(Task goal): Make an exact copy of the lines from the one holding "Viewport: 724px width, 384px" through the end of the entries below, both ends kept, and of nothing else. Exclude pictures.

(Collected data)
▽

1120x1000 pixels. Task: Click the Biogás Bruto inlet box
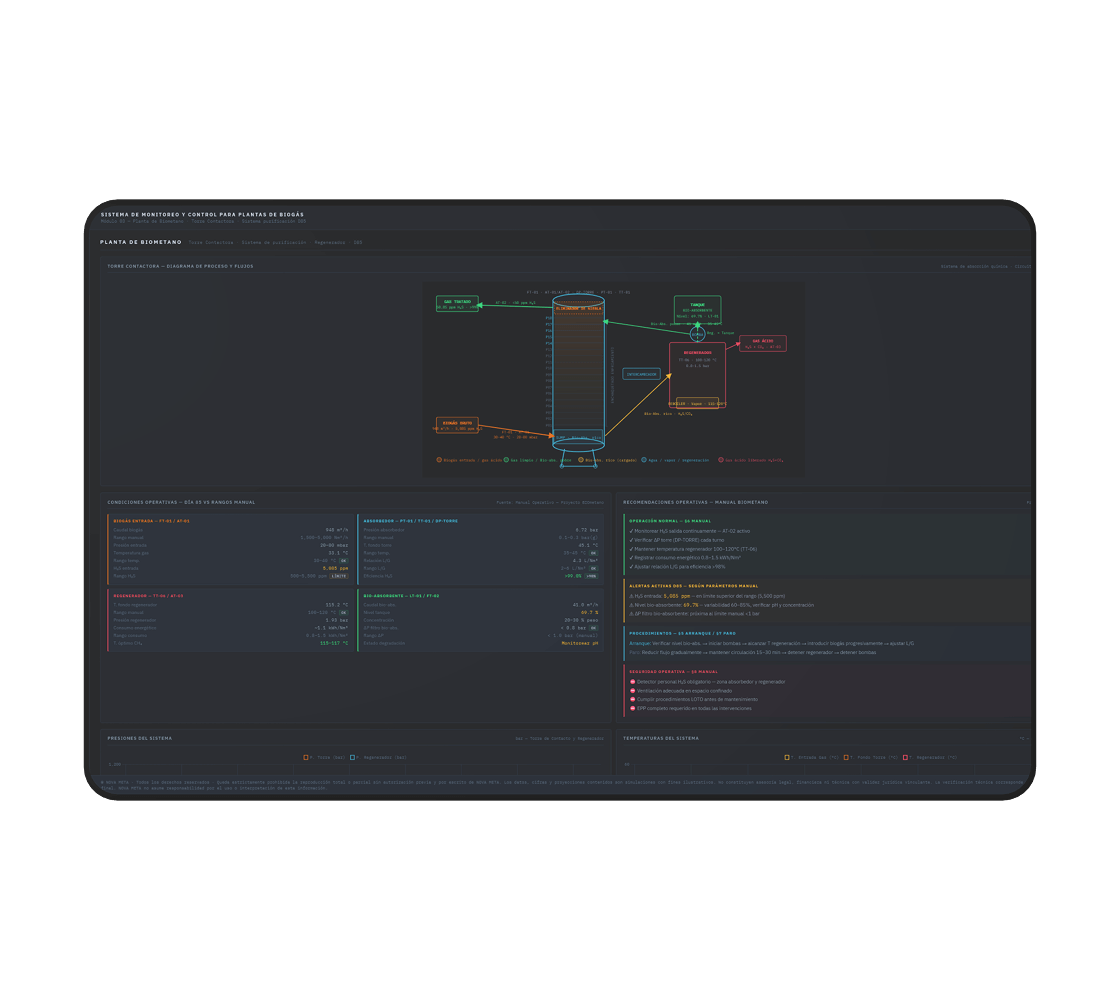(x=457, y=425)
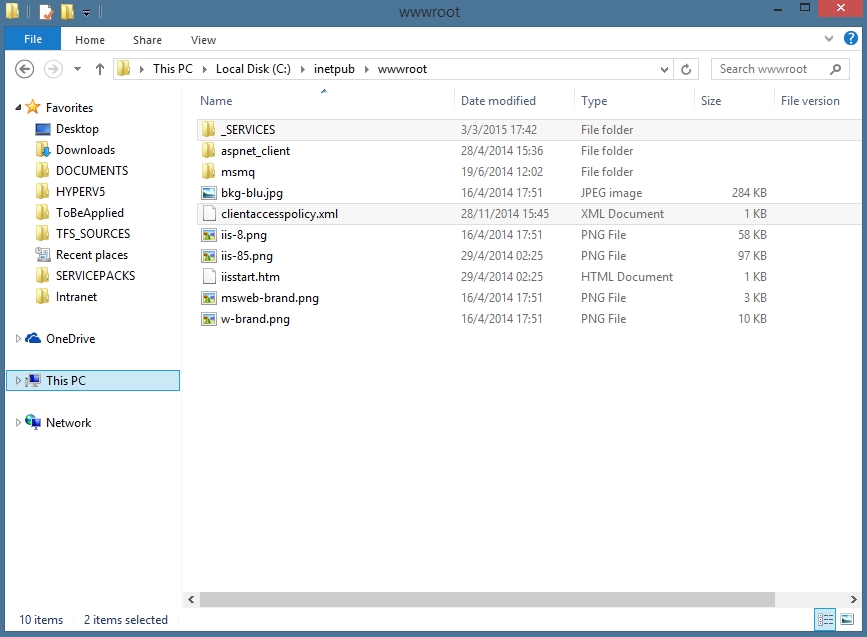The image size is (867, 637).
Task: Click the Properties icon in quick access toolbar
Action: (x=46, y=12)
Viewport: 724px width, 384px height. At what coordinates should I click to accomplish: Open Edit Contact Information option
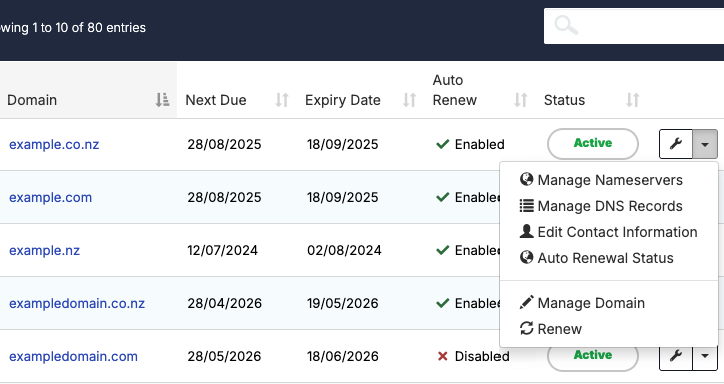click(x=608, y=232)
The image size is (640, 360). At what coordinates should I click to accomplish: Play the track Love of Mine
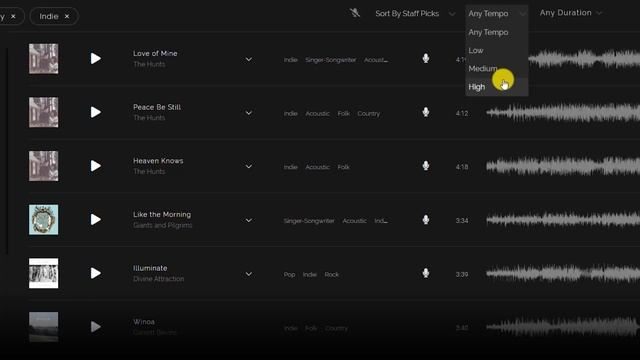[96, 59]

△

(Output below):
Viewport: 724px width, 384px height. At what coordinates should I click to accomplish: Open Edit Contact Information option
click(x=608, y=232)
The image size is (640, 360). At what coordinates should I click to accomplish: Play the track Love of Mine
[96, 59]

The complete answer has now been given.